Perhaps I was coming to the book in just the right mix of interest and lack of focus, because I found it quite rewarding … largely because its scope was rather wide, and depth – well, enough to get the main ideas across. This book is about trains, yes … with enough detail in parts to make me glaze over a bit. This book is about Tibet, yes … without spending too much time of the idea of the pre-conquest era, it contrasts the changes being brought to it with the world that living interviewees knew in their youth. This book is about China, yes … opening a none-too-flattering window onto the vast, frustrating bureaucracy which runs that massive country. But this book is also about geology, topography, engineering, climate science, and what was needed to make an impractical vision into a functioning resource.
There are two main stories here, however, one about Tibet, and Lhasa in particular, and the drastic changes that the Quinghai-Tibet Railway has brought to this once sacred capital of an ancient Buddhist (/Bon) theocracy … and the other being that of the dedicated engineers who made the seemingly impossible happen by tenacity, drive, and daring.
Being a long-time (informal) student of the Vajrayana path (I've been blessed to have been able to attend initiations by H.H. the Dalai Lama on five occasions), I find it very hard to address the cultural issues involved here dispassionately, and so I'm going to gloss over those to a large extent. Because the nature of the P.R.C., things in China are done a very particular way, and one of these is the insistence that all business, paperwork, exams, and work be done in Mandarin. The Tibetans speak various Tibetan dialects, and have had few resources to learn Mandarin, and wave after wave of Han Chinese have emigrated from the massively crowded coastal cities to seek their futures in the newly opened “western province” of Tibet … taking all the jobs and benefiting from all the economic development that was promised as the result of building the railroad … while the native Tibetans are progressively more marginalized in their homeland. Lustgarten has many interviews with residents of Lhasa, and villages along the path of the train, and the stories are heartbreaking.
Technologically, at least so far, the railroad is a triumph. The challenges of running rails through the Himalayas are, as one would expect, substantial, but the issues faced in establishing a stable route across the vast Tibetan plateau were perhaps even more daunting. Much of this landscape is “permafrost”, but not in the sense that most folks would think when hearing the term, as the temperature in the region hovers around levels that allow for constant melting and refreezing, causing ongoing cycles of surging ground that frequently destroyed roads previously built to reach Lhasa.

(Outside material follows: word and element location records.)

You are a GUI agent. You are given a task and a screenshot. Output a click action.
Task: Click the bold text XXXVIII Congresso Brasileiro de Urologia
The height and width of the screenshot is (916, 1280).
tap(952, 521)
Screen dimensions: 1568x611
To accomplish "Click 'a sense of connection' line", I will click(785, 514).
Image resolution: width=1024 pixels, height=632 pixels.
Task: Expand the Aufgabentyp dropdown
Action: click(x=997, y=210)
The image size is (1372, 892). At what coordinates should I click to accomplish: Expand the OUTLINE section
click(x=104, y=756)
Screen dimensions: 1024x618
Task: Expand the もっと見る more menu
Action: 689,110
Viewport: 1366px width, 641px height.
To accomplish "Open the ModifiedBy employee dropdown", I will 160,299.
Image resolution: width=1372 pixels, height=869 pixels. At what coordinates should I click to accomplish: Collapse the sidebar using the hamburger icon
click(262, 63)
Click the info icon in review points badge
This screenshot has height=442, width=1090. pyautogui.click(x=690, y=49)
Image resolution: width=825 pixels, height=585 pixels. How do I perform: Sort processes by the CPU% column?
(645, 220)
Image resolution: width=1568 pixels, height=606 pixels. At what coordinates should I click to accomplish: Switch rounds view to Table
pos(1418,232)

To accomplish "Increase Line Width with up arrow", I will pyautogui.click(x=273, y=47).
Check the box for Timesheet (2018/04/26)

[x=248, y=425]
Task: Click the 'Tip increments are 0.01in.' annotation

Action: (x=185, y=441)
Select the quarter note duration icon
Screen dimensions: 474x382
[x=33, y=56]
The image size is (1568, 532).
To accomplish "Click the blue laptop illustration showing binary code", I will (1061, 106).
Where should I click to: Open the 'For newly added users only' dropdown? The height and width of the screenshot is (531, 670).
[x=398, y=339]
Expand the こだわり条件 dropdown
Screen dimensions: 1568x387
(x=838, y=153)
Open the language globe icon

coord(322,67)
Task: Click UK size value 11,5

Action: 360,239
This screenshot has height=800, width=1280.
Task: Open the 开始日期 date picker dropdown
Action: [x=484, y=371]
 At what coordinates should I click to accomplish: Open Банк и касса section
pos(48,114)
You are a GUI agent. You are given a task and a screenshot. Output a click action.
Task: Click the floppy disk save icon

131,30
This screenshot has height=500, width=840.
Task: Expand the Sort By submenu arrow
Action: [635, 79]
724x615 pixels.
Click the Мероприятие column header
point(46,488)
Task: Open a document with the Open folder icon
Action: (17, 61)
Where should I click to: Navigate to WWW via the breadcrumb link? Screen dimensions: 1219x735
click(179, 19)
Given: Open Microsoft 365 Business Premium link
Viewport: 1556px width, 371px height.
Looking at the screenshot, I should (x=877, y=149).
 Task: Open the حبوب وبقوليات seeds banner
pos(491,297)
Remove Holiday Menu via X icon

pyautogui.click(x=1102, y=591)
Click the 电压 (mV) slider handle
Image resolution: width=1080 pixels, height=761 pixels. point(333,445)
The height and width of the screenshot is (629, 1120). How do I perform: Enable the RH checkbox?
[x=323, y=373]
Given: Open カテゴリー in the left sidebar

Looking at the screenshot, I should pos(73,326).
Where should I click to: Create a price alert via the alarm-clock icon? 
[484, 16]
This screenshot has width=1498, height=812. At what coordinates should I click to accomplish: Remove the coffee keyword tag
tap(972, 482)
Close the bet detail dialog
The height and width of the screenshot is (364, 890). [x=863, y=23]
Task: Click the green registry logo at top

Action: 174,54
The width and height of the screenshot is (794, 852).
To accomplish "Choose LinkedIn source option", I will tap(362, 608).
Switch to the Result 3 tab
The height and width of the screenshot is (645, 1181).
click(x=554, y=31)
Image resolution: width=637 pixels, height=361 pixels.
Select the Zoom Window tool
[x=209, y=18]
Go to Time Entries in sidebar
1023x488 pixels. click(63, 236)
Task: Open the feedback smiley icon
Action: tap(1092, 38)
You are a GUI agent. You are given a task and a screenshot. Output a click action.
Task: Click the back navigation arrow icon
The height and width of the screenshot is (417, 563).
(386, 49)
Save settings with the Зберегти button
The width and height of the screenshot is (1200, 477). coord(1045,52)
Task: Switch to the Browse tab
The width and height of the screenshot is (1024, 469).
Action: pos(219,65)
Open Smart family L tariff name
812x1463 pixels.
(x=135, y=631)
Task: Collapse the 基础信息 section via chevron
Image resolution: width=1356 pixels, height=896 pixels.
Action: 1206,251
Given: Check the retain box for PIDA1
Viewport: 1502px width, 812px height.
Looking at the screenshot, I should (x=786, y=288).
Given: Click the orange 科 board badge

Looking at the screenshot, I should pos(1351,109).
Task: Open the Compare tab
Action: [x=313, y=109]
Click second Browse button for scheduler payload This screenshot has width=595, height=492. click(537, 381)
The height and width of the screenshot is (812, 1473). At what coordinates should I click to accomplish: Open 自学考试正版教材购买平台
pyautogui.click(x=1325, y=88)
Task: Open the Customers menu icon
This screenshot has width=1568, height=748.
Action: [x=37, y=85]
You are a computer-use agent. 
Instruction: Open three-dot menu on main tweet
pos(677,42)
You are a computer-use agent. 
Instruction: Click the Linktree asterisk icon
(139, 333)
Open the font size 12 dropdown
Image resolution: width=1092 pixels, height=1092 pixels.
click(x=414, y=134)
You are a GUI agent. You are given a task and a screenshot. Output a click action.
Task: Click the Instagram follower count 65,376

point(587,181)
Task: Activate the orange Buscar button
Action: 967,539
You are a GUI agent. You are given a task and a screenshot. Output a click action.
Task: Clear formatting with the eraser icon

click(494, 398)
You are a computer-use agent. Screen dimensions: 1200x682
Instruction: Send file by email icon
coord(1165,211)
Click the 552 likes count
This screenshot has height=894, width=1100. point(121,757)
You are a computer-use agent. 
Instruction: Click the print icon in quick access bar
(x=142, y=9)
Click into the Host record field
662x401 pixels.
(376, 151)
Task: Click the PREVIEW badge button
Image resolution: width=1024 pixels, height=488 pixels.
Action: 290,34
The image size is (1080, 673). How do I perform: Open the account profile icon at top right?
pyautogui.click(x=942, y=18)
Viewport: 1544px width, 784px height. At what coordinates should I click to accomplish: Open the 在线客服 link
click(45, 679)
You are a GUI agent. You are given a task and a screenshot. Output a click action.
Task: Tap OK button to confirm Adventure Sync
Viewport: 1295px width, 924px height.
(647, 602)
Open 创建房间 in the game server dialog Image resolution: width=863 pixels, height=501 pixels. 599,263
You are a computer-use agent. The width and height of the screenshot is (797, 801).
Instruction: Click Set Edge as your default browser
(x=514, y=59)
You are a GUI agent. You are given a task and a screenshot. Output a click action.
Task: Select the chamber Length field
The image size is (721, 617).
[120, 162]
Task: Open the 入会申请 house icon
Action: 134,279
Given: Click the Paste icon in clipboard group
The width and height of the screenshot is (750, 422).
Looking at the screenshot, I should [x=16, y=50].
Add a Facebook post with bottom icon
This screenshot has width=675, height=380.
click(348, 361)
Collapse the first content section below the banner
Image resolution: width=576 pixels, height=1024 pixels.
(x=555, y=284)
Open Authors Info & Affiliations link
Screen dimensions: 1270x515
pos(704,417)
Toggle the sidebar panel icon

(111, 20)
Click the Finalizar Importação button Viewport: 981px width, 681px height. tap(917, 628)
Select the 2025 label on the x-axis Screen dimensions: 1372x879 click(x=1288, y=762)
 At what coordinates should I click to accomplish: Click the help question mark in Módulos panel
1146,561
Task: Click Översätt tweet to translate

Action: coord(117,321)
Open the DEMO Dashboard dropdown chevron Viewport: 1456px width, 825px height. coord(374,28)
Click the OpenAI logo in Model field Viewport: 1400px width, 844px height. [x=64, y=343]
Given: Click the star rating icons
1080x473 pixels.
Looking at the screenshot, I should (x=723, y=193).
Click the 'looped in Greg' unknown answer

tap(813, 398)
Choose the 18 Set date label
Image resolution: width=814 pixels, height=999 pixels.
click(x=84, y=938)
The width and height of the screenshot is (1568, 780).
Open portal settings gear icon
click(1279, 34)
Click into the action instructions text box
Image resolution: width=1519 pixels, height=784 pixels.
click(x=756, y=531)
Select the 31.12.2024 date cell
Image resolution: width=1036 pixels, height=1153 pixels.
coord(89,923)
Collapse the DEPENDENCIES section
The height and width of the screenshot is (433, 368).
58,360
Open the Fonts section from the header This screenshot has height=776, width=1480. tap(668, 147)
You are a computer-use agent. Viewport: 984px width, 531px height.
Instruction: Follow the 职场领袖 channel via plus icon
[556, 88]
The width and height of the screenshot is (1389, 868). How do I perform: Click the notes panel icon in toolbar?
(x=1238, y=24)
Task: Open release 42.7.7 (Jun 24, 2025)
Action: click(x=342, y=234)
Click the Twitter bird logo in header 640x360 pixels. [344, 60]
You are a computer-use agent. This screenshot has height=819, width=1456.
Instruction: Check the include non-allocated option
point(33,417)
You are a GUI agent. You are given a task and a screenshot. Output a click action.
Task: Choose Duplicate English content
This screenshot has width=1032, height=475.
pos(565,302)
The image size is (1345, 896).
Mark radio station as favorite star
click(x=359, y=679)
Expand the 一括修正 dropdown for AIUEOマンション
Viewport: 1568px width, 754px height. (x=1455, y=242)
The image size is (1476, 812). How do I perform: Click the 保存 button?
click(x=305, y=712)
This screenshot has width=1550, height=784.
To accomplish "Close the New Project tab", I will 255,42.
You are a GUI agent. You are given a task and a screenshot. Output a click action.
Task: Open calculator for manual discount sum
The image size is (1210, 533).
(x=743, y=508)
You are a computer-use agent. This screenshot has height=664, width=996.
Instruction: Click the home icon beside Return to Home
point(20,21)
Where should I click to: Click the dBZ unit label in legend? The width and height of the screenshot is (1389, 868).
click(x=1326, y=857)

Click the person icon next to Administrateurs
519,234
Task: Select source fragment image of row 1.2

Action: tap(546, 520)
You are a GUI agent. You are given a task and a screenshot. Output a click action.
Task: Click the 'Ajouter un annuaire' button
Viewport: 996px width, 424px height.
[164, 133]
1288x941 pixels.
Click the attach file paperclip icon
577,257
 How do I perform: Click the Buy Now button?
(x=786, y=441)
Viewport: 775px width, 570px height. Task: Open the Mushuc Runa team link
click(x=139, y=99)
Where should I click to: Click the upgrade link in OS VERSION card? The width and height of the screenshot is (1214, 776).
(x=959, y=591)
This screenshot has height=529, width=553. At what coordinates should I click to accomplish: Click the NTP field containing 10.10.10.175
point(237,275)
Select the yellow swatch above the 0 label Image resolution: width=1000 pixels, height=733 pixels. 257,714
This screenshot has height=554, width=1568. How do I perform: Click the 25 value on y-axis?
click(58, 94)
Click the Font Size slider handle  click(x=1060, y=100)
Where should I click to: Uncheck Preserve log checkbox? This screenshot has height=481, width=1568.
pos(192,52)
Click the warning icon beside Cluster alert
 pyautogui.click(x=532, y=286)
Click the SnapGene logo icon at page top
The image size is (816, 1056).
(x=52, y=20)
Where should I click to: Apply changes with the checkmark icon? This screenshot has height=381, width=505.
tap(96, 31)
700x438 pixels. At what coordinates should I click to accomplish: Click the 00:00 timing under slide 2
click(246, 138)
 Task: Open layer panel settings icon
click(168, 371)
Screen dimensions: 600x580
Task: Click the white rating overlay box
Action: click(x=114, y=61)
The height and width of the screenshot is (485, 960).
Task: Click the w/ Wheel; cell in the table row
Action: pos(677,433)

If there are “heroes” in this book, it is the many engineers from assorted governmental agencies and universities who fought against the particular environmental quirks to come up with systems that would allow for a train to come to Tibet. Their solution was somewhat counter-intuitive, coming up with a system of “thermosyphons”(“passive refrigeration devices that transfer heat against gravity”), tall closed tubes that use a liquid such as ammonia or freon to circulate, carrying heat away from the ground. These were installed in long lines on the path the rails were to go, solidifying the ground sufficiently that other engineering approaches could successfully be put in place. There is some question regarding the planning models, however, and if “global warming” becomes a factor in the region, these may no longer suffice to keep the route passable.
This, naturally enough, brings up the issue of the P.R.C. bureaucracy … this railroad was a vision of Mao, and it was going to get built, pretty much no matter the cost, and excuses were not something that anybody involved wanted to have to offer. Only the “rosiest” projections for environmental and construction models would be considered, and so the engineers had to both fight against a difficult geological situation, and one where those in charge were essentially demanding the impossible. And this doesn't even get into the incredible paranoia surrounding everything to do with Tibet in the Chinese government … some of the incidents presented here (about, for instance, what is and is not permitted for passengers on the train), are truly bizarre.
I found China's Great Train quite engaging, and the technological elements fascinating … as noted above, if you have an interest in any of a wide range of topics, you'll likely find something appealing here. The book has been out for five years, but the on-line guys have it (at a 40% discount), plus the new/used guys (as is often the case once things have made it to the dollar store), have a bunch of new copies for 1¢ (plus, of course, the $3.99 shipping charge) … so if you can't find it at the dollar store, that's your best bet for picking this up!